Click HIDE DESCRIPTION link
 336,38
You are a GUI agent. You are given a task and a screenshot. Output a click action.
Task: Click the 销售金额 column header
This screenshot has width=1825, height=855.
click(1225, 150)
══════════
→ **Problem statement**
Please recast the records as a CSV with the columns input and output, one row per record, placing the text and its answer each in one quoted field with line breaks turned into spaces. Begin at the line that has "You are a GUI" and stop at the end of the records.

→ **Task output**
input,output
"You are a GUI agent. You are given a task and a screenshot. Output a click action. Task: Click the 销售金额 column header This screenshot has width=1825, height=855.","click(1225, 150)"